そのあと布で水気を拭き取り、風通しの良い場所で自然乾燥させます。濡れたままサウナ室に置きっぱなしにしないことが最も重要です。使用直後の高温と湿気に長時間さらされ続けると、木材の反りやカビの原因になります。
木製はカビ対策と乾燥のバランス
木製の柄杓で気をつけたいのが、「湿ったまま=カビ」「乾燥しすぎ=ひび割れ」という両側のリスクです。

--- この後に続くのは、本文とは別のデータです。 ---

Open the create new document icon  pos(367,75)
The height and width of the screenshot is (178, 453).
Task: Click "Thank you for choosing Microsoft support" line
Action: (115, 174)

- 使用後は必ず乾燥させ、通気のある場所に吊るすか立てて保管する
- 月に1〜2回、木製品用のオイルを薄く塗って乾燥を防ぐ
- 軽度のカビは薄めた酢(水10:酢1程度)で拭き取り、しっかり乾かす
- 直射日光の当たる場所や、極端に乾燥した場所での保管は避ける
交換のサイン
次のような状態になったら、買い替えを検討してください。
- 木部に深いひび割れが入り、水が漏れる
- 柄と受け皿の接合部がぐらつく
- カビが洗っても落ちない、においが取れない
- ステンレス製で溶接部にサビや割れが出ている
とくに接合部のぐらつきは放置しないでください。使用中に受け皿が外れると、高温のサウナストーンの上に落ちて熱い蒸気や飛沫が跳ね返る危険があります。「まだ使えそう」ではなく「少しでも不安なら交換」が安全側の判断です。
まとめ|柄杓選びは「安全にかけられるか」で決める
サウナ柄杓の選び方を整理すると、次の4点に集約されます。
- 素材:雰囲気重視なら木製、手入れと耐久性ならステンレス、携行性なら樹脂
- 柄の長さ:熱源から距離を取れるか。狭い空間ほど長さが効く
- 容量:100〜150ml程度が扱いやすい。大容量は一気にかかるため注意
- 桶との相性:受け皿の収まりと縁に掛けられるかを確認。セット購入が確実
そして使い方の鉄則は、少量ずつ・ゆっくり・間隔を空けて。施設ではセルフロウリュの可否を確認し、自宅ではストーブがロウリュ対応かを必ず確かめてください。
柄杓は、ロウリュの質と安全性を静かに左右する道具です。桶とセットで自分に合った一本を選び、使用後の乾燥を習慣にすれば、長く付き合える相棒になってくれます。